◆ PAGE ◆
>> BEGIN

Learning project 1
I think I met the brief for this project as best as I could. It was a steep learning curve for the animation. I think i was a bit unaware of the animation coming up. I was happy designing the CD box, and I wasn't really prepared for the animation. I think I need to work very hard in this unit because I'm not doing the concurrent director unit that everyone else is doing. The thing I need to learn from this project is to get down to work and really try to learn animation skills, because I am very lacking in the most basic technical details, having no animation background. This would help me be able to execute my ideas better, but it has been good to be pushed to learn, and I am quite happy with what I have learned to meet the brief.
I'm happy with the finished product. I think I was quite successful in bringing my ideas to fruition, I like the colours and texture of the finished box, and overall I'm quite happy with my animated gif, I quite like the movement of the stripe, after much improvement. I found it hard to make the web page, I'm doing an internet design unit at the moment and hope to learn about web page design, because I feel I am very lacking in this area. We are learning CSS which I think will be a useful tool to learn to help layout.

>> END

◆ SUPPLIED INFORMATION ◆
>> BEGIN

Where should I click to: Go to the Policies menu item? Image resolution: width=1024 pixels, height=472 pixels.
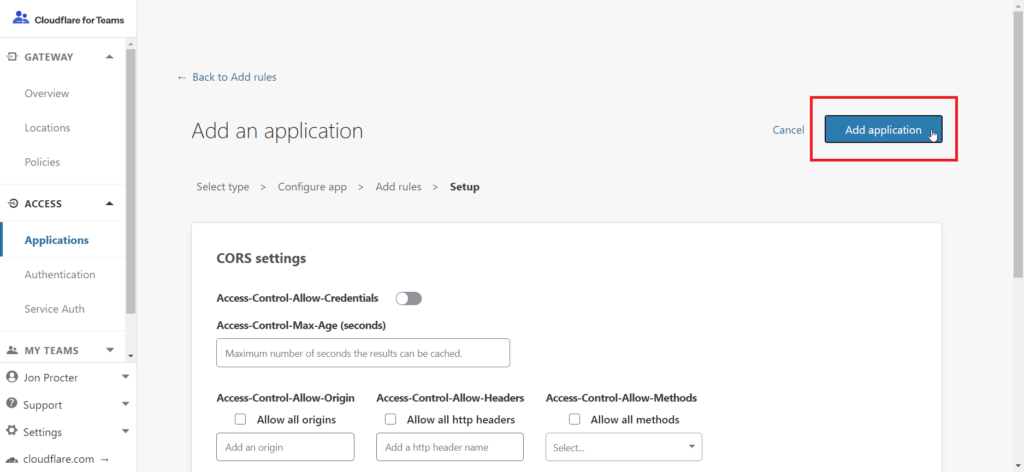pyautogui.click(x=42, y=162)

>> END

◆ GOAL ◆
Please write the next few sentences of the project reflection, carrying on after its final line. The listing has no role here.

◆ THE REPLY ◆
I have learned a valuable reminder to get ideas and inspiration away from the computer. I think this is the most valuable thing I have learned and will take away from this project. Although the work must be computer based, I'm very happy with the results I only started to get when I started experimenting away from the computer. I found the reading on handmade graphics very inspiring in this.
Animation
I found the idea of making an animation daunting because I don't have any experience, and I am not doing the intro unit that other people are doing. I decided to learn how to do annimated gifs using image ready, because I thought this would allow me to learn enough to make an annimation in the short space of time.
I wanted to annimate the stripe moving across the paper. I wanted to have it like the stripe was uncrinkling the paper as it went.
The annimated gif seemed to be a good way to introduce me to trying to think about animating. I produced each frame as a different layer in photoshop and then moved into image ready to make the gif.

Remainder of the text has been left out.